Goal
Using the passage on the CESTAT ruling, state whether each statement agrees with it: (a) the ruling came from the tribunal's Chennai Bench; (b) the exemption in question falls under Notification No. 8/2003-CE; (c) a legally assigned brand name is still treated as the brand name of another person. Answer yes or no for each, and quote the deciding words from the passage.

CESTAT: SSI Exemption Cannot Be Denied Merely For Using Common Or Legally Assigned Brand Names

Pranav B Prem


The Chennai Bench of the Customs, Excise and Service Tax Appellate Tribunal (CESTAT) comprising P. Dinesha (Judicial Member) and Vasa Seshagiri Rao (Technical Member) has held that Small Scale Industry (SSI) exemption under Notification No. 8/2003-CE cannot be denied merely because the assessee uses a common or legally assigned brand name. The Bench observed that once a brand name is legally assigned or transferred, the SSI unit becomes the “owner” of the brand, and it no longer remains the “brand name of another person.” Accordingly, the bar under Condition No. 4 of the Notification would not apply.

Element lookup records:
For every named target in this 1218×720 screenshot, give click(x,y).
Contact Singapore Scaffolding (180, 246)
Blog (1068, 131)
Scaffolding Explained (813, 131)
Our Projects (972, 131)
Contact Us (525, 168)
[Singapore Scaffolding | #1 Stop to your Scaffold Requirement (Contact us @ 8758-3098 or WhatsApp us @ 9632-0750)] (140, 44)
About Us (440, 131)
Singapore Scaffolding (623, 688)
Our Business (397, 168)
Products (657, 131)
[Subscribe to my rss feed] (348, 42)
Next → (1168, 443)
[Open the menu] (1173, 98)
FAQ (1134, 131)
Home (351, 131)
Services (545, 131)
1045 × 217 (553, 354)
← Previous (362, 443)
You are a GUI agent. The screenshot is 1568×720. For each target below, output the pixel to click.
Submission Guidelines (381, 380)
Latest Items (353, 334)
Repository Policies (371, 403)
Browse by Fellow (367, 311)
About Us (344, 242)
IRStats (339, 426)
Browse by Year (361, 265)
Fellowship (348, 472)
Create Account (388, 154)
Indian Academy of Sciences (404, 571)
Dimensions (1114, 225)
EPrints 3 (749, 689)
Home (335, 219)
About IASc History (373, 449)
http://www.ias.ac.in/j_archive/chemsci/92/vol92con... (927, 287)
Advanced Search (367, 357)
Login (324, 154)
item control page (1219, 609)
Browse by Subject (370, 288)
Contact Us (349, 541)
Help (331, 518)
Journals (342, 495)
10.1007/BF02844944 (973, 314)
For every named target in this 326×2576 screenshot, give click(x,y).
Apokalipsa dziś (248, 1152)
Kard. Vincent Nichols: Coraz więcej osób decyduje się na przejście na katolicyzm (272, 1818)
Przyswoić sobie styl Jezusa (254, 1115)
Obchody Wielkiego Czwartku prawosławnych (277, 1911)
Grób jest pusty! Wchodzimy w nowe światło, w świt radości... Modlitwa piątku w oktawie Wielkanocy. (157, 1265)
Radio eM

Written response
(a) Yes: "The Chennai Bench of the Customs, Excise and Service Tax Appellate Tribunal (CESTAT)"
(b) Yes: "Small Scale Industry (SSI) exemption under Notification No. 8/2003-CE"
(c) No: "it no longer remains the “brand name of another person.”"